Task and experimental design. (A) Healthy volunteers were divided into 9 groups. In the main experiment, 4 groups were evaluated in a 2 × 2 factorial design, defined by the type of practice (blocked/random) and rTMS (sham/SMA). Five more groups were studied in a set of additional experiments. (B) Experimental design. On Day 1, subjects practiced 6 training blocks (12 sequences/block). Different groups trained the 3 sequences in blocked (all sequences of each type were practiced before the next sequence was introduced, first red, then blue, and later green) or random (practice of the 3 sequences was intermixed) order. 1-Hz low-frequency rTMS or sham was applied over different brain regions shortly after or 6 h after the training ended. The recall test on Day 2 consisted of 12 trials of the previously learned sequences (4 trials per sequence), and the order of sequences was counterbalanced across the subjects. (C) Sequential visuomotor task, modified from Shea and Morgan (1979). Subjects were instructed to focus on a central fixation point and subsequently warned of the upcoming trial by the presentation of a ready (red cross) signal for 500–2000 ms. After the ready signal disappeared, a visual cue composed of a red, blue, or green central square surrounded by 4 gray squares was presented. Each color was associated with a particular order of 5 subsequent mouse movements that started and finished at the central square. The subjects’ instructions were to move a screen cursor with the mouse and click on each of the 4 targets one at a time. If it was the correct target, it disappeared from the screen and subjects were required to move and click the next target. If it was an incorrect target, it did not disappear and subjects were required to move the cursor toward the other peripheral targets (see Materials and Methods). The RT from the presentation of the visual cue to the end of each sequence represented the end point measure of a previous landmark study (Shea and Morgan 1979). (D) Practiced sequences. The numbers (not shown to the subjects in the actual experiment) indicate the order of the targets in each sequence.

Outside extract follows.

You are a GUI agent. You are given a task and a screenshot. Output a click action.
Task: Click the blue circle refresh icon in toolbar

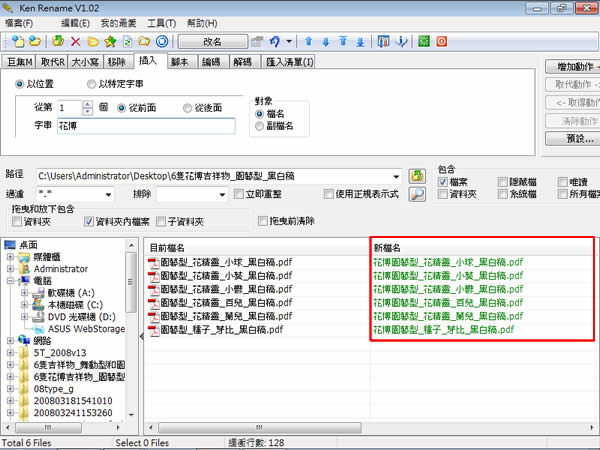click(162, 42)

The purpose of Experiment 1 (groups A–D) was to explore what differential effects a virtual lesion disruption of SMA (Pascual-Leone et al. 2000) immediately postpractice had on recall on Day 2 with the 2 practice schedules, blocked and random. Groups E–I (Experiment 2) were added to characterize the temporal and spatial specificity of the effects of SMA stimulation on stabilization with the 2 practice schedules. For random practice, the M1 (Muellbacher et al. 2002; Baraduc et al. 2004; Robertson et al. 2005; Lin et al. 2008, 2009) and PMd (Shadmehr and Holcomb 1997; Cross et al. 2007) were targeted because previous studies have suggested the possible involvement of these structures in the stabilization of motor skills. All subjects were right handed and had given written informed consent before the experiments. None of them had a history of psychiatric or neurological illness. The experiment was approved by the National Institute of Neurological Disorders and Stroke Ethics Committee and the local Ethics Committee of the National Institute for Neuroscience.

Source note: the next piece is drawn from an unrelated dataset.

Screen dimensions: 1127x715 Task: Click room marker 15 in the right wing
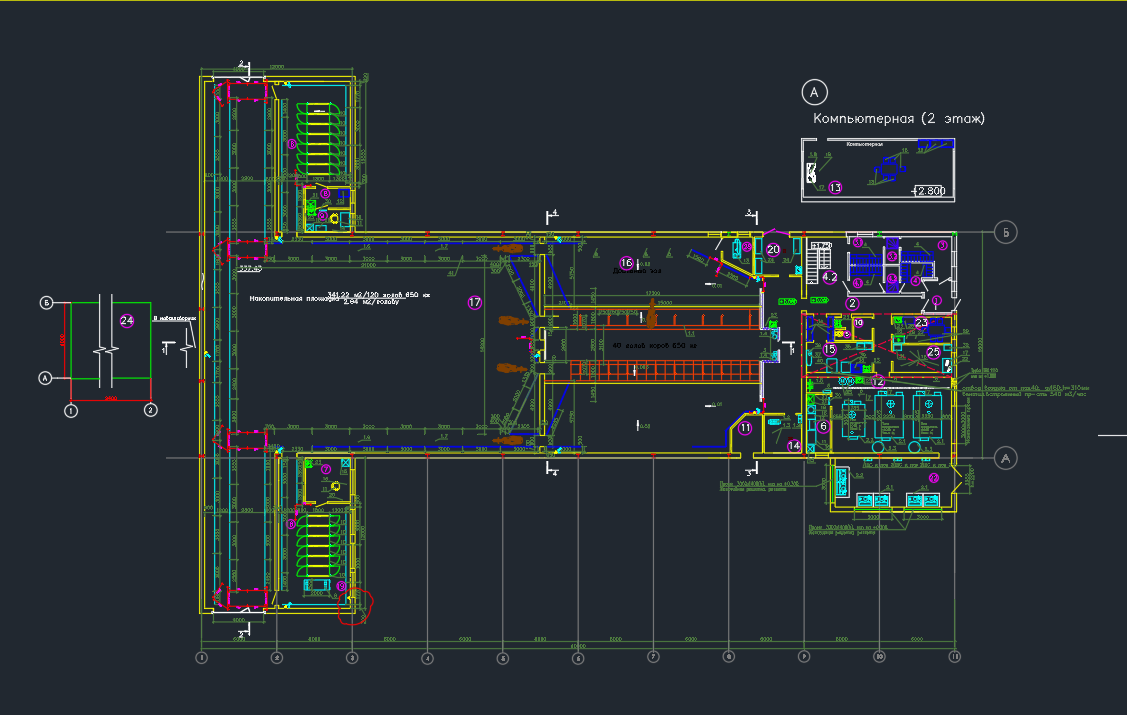tap(829, 349)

All subjects came to the laboratory on 2 subsequent days (Days 1 and 2). On Day 1, they practiced 3 motor sequences (6 training blocks of 12 sequences per block for a total of 72 sequences. Each sequence was practiced 24 times in a blocked- or a random-practice schedule (Fig. 1B). In the blocked-practice groups, they completed all practice trials of each sequence before proceeding to the next. In the random-practice groups, subjects practiced the 3 sequences intermixed in random order. The recall test on Day 2 consisted of 12 trials of the previously learned sequences (4 trials per sequence), and the order of sequences was counterbalanced across the subjects (Fig. 1B).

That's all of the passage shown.